O sultão reinou, mas não governou. Estas intervenções diminuíram o prestígio da dinastia otomana, e as pessoas começaram a responsabilizar os sultões por todo erro. Por esta razão, foi dito que o Sultão Murad III estava sob a influência das mulheres do palácio, especialmente sua mãe e sua esposa, ou sua comitiva mais próxima. A suavidade e a hesitação de seu temperamento também lançaram as bases para essas afirmações. Os erros de alguns de sua comitiva foram atribuídas ao sultão. Ele tomou conhecimento dessas coisas e expulsou todos de seu lado quando estava prestes a morrer. A rivalidade entre as facções políticas foi atribuída ao sultão.


O interior do túmulo do Sultão Murad III, do final do século XVI, próximo à Mesquita de Hagia Sophia, Istambul, Turquia, 5 de setembro de 2019.

Poderosos governadores que permaneceram em seu cargo por muito tempo foram trocados por governadores menos qualificados que eram trocados frequentemente. Depois deste período, poucos grandes homens começaram a ser treinados em todos os campos: gênios militares e burocráticos se tornaram cada vez mais difíceis de serem encontrados. Por causa dos rebeldes conhecidos como Celali, a ordem e a paz pública foram maculadas na Anatólia. Da mesma forma, a agricultura, a indústria e o comércio perderam sua antiga vitalidade. Isso, por sua vez, enfraqueceu o tesouro nacional ao reduzir as receitas fiscais.

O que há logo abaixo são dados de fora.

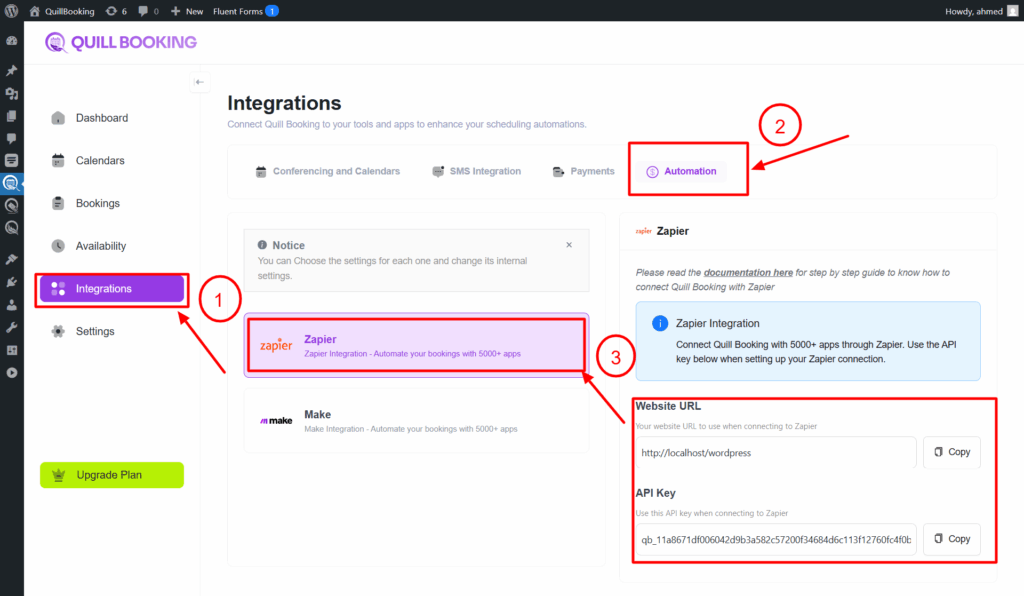Collapse the sidebar with arrow toggle
Image resolution: width=1024 pixels, height=596 pixels.
click(x=199, y=82)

O número de janízaros aumentou em 100% e alcançou o número de 26 mil. Os corpos de janízaros ganharam muita importância em relação às outras classes militares durante o reinado de 20 anos do Sultão Murad III. Isto se tornaria muito danoso no futuro. Os soldados que treinavam e ficavam nos quartéis perderam a qualidade e a disciplina e saíram às ruas para lidar com a política.

Os historiadores consideram o ano de 1579, quando Sokollu morreu, como o início do período de estagnação do Império Otomano. No entanto, é mais aceito que este tenha se iniciado com a morte do Sultão Murad III.